Through expressions such as “don’t tell me the law is the law” or his simple and self-serving reduction of law to mere formalities, Andrés Manuel López Obrador sought to build the foundations of his own political decisionism. He sought to eliminate the limits of rationality generated by the norms issued by legislators, judges and administrators, to make room for their personal and morning determinations. What was established in the laws was interpretable by him, what was resolved by the judges under his very personal control, or what was determined by the autonomous constitutional bodies, scrutinized by the moods of the corresponding morning.

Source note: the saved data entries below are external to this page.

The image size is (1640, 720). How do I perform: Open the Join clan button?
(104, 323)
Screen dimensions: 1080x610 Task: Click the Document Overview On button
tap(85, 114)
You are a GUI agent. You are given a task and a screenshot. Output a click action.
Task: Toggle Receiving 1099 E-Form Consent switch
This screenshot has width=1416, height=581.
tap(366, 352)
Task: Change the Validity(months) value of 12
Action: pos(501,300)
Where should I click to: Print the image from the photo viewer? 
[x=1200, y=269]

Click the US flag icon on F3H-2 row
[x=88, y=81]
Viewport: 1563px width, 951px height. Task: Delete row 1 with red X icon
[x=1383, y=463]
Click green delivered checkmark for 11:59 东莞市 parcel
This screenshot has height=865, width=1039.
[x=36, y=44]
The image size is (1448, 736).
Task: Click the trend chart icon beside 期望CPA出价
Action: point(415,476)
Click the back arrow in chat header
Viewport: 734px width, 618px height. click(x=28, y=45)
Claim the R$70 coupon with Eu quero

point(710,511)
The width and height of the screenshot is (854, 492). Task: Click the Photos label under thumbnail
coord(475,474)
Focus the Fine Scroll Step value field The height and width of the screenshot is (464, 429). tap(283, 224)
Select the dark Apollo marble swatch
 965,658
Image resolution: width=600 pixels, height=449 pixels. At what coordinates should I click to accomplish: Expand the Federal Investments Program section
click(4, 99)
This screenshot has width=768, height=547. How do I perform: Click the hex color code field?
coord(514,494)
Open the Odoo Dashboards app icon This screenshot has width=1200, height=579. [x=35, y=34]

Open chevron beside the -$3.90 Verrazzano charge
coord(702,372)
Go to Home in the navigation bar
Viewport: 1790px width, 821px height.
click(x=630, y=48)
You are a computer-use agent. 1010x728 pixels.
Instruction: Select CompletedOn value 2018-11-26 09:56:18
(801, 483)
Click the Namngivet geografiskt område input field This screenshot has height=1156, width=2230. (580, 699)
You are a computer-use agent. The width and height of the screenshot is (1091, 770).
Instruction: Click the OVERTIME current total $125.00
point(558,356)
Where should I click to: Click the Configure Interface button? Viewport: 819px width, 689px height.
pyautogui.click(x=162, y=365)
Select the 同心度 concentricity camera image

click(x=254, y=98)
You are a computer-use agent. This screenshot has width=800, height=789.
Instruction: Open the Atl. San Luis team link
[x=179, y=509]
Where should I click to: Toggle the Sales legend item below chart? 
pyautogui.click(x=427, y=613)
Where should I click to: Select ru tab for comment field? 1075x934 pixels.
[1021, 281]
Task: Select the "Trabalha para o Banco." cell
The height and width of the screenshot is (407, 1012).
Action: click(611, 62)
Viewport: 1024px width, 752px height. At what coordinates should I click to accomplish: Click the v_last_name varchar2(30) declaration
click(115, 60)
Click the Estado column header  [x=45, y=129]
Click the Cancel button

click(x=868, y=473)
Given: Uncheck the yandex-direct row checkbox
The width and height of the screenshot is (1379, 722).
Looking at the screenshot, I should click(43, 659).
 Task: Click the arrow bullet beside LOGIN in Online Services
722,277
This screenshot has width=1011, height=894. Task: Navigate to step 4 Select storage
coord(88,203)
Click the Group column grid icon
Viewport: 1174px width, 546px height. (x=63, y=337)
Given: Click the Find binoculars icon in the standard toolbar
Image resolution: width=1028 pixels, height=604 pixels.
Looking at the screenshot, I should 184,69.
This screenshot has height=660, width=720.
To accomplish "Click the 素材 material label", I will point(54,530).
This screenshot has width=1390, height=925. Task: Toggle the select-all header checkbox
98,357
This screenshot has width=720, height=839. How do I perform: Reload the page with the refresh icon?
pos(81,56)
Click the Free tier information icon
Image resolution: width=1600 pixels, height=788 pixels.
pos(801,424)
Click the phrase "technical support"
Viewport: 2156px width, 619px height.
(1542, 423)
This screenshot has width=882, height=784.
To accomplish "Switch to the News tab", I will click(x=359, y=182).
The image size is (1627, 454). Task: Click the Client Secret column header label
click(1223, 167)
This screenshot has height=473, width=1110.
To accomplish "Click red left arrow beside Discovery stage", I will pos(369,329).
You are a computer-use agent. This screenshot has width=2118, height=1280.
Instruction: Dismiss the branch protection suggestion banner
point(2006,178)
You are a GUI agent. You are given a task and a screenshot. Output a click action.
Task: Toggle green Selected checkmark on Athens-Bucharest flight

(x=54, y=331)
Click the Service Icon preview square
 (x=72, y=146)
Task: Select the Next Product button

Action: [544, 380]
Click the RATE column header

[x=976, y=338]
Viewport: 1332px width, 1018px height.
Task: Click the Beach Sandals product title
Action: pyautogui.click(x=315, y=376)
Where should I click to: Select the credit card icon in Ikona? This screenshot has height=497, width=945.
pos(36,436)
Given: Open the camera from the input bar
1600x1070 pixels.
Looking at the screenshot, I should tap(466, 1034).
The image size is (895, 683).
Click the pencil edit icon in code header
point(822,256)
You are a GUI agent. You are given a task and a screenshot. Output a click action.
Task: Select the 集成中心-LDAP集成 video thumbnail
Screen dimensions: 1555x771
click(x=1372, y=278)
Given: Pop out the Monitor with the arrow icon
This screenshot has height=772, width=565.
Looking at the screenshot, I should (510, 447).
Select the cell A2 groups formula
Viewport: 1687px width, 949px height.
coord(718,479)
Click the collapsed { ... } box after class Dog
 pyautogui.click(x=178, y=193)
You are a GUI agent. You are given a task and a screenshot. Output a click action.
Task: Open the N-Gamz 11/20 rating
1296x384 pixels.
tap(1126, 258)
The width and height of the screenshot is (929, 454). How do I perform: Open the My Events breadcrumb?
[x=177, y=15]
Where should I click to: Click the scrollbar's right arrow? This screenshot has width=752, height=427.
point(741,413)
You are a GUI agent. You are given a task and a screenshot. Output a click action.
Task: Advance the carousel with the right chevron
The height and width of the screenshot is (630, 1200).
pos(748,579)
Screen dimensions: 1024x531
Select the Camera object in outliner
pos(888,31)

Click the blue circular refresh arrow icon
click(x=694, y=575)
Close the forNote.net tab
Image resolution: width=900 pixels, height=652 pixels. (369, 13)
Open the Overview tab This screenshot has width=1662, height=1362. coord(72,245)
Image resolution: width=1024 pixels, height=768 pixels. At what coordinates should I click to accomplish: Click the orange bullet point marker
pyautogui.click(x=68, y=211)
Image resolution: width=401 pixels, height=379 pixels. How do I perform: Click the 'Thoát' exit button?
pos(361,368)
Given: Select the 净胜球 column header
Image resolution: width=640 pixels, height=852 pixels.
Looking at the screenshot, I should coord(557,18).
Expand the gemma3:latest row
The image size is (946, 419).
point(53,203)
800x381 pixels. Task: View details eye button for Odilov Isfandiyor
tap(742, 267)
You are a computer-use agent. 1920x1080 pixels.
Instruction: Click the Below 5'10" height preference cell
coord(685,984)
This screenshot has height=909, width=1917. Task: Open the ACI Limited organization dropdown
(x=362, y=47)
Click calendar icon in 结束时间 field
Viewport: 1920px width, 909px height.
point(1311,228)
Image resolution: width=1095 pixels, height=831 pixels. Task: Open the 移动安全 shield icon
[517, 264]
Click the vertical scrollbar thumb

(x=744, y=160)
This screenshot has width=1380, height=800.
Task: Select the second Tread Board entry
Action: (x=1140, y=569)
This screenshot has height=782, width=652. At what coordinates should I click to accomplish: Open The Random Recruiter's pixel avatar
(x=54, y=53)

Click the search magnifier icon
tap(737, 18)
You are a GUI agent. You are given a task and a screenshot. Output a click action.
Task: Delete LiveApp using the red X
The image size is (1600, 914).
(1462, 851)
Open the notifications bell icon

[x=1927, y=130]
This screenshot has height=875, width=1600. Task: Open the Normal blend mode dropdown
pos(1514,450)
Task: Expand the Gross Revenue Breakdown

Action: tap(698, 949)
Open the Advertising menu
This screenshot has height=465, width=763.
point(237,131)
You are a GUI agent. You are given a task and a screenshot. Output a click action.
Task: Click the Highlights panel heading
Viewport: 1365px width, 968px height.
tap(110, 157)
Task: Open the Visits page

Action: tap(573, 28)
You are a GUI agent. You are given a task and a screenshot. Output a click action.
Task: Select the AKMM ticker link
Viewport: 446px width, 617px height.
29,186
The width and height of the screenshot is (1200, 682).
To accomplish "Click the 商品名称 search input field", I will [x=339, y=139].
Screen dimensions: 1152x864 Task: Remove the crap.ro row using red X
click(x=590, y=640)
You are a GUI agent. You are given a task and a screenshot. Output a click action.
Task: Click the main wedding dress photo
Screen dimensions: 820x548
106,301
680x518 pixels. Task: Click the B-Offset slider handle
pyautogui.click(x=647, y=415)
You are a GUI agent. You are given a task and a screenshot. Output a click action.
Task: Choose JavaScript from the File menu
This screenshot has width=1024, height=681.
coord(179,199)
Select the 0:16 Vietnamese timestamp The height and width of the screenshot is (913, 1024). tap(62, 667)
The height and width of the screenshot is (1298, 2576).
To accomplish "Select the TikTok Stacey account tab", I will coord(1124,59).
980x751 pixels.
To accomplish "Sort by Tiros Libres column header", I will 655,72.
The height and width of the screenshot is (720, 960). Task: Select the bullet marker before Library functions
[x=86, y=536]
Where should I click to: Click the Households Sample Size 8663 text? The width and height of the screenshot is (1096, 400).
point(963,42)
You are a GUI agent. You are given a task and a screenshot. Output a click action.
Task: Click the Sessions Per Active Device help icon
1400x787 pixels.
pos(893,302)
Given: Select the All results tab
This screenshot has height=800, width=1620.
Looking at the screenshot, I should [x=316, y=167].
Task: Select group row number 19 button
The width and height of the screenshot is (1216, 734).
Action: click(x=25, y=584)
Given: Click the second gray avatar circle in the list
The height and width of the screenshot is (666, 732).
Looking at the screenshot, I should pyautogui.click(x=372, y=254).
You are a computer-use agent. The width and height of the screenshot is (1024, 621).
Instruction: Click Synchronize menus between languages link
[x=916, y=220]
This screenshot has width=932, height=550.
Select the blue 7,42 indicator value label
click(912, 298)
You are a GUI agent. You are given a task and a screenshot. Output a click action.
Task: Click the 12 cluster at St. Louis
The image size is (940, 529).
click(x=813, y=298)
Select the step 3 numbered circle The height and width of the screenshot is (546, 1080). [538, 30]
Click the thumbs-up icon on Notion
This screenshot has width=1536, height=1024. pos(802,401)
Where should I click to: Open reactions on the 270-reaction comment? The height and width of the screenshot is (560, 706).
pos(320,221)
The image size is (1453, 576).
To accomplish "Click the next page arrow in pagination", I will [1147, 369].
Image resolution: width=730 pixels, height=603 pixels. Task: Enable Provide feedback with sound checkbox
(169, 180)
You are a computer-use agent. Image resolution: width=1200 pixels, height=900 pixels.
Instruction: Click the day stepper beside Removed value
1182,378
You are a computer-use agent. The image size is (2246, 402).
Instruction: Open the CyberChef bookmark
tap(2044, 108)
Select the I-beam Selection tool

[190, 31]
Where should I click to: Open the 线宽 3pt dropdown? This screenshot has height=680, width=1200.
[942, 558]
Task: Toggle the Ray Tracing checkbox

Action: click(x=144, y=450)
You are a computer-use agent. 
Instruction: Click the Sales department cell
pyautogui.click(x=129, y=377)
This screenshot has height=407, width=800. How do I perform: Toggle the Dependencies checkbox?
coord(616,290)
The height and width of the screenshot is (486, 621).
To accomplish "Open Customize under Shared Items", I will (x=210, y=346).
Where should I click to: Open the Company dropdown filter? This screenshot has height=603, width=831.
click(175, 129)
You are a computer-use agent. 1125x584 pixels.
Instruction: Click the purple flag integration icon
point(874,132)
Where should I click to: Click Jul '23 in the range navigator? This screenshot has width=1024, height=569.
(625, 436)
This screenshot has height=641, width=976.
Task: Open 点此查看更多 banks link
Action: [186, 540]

However anecdotal or picturesque its expressions may be, the reiteration of preaching diminished the understandings and practices of law already absent in Mexico. He succeeded in deepening this old idea – not entirely false – of the real and formal country, of law as a simple instrument of exploitation or others of the same or similar character. At the end of her six-year mandate and, moreover, at the beginning of President Sheinbaum’s mandate, legal norms and their organs of production were marked by the vague idea of their uselessness, even of their simple opposition.
The reductive game on the law has been deployed at the national level because there is a large domination of Morena and his allies. However, and without this implying an apology for interventionism, these powerful people have not succeeded today in exploiting the law at the level of international relations. When it comes to extraditions, bans, aquifer debts, tariff rates, immigration quotas or other similar materialities, Mexican authorities cannot use the legal powers they give themselves and use on a daily basis. By not controlling the legislators of other countries, they cannot impose on them what they themselves wanted to say; Not being the bosses of judges and administrators, they cannot scold them for what they said or remained silent. Nor can they establish, whether or not, international standards or those of other countries, they constitute mere formalities or acts of violence like those that President Juárez faced.
It is in this dual context that President Sheinbaum, her government and the Obrador party are trying to determine whether or not the explosion of a van in the municipality of Coahuayana, Michoacán, on December 6, was a terrorist act. For Mexico’s formal and informal authorities – and their control of certain narratives – this is part of the expansion processes carried out by Mexican cartels to expand their territorial presence. From their point of view, the explosion and especially its intentionality are reduced to a question between individuals. The dispute for markets based on the control of territories by rival bands. To an event in which there is no presence of state authorities. A matter “between them”. To a story similar to that used during several six-year terms to consider that the increasing mortality of young people was due to the conflicts typical of organizations of affiliation and voluntary permanence. An attempt to “privatize” the dead and all the elements that surround them.
The attempt by current public security authorities to define the Coahuayana explosion as part of the process of cartel expansion also aims to privatize this terrible event. By attributing, once again, the character of an affair between gangs or organizations of which the State would be practically unconscious, perhaps considering that when it comes to criminals, there is an availability or abandonment of the participants. An area which, because it is criminal, does not concern a State which only has to defend the part of the population which is not involved in such illicit activities.
According to the Federal Penal Code, the crime of terrorism is committed by “anyone, using toxic substances, chemical, biological or similar weapons, radioactive materials, nuclear materials, nuclear fuel, radioactive minerals, radiation sources or radiation-emitting instruments, explosives or firearms, or by fire, flood or any other violent means, intentionally commits acts against property or services, public or private, or against physical, emotional integrity or life of people, who cause concern, fear or terror in the population or in a group or sector thereof, to undermine national security or to put pressure on the authority or an individual, or force them to take a decision.
Reading this legal provision allows us to see that the offense of terrorism is configured by the use of substances, the violation of people and the desired purposes. This provision does not refer to the direct attack on institutions. The qualification of behavior does not require that it aims to obtain power or to assassinate public officials. The evocations that the word terrorism arouses in each individual may or may not correspond to the criminal offense. However, for the purposes of the latter and its corresponding legal configurations, the provisions of the transcribed text must be respected.
The attempts made by the Mexican government to reduce the Coahuayana explosion to an affair between cartels and, therefore, to avoid it being classified as terrorism, seek to shield the Mexican State from the legal effects that national, foreign and international legislation can generate for it. Measures such as the imprescriptibility of offenses, the qualifications of the Mexican State, the freezing of funds, foreign intervention – unwanted – or even the opening of procedures against past or present government authorities before international courts.
The government’s attempt to conceive the Coahuayana explosion as a conflict between individuals has opened a legal debate which, with all its limitations, requires qualifying the facts in accordance with the regulations in force and not, as López Obrador did, through a global and disqualifying position on the artificial or ill-intentioned nature of the law itself considered. This discussion will highlight, once again, that in law – as in the rest of social spheres – words and their meanings are relevant. That it is not possible to suppose that the single voice of one who, at the time, is or is considered supremely powerful, can mean the whole of reality.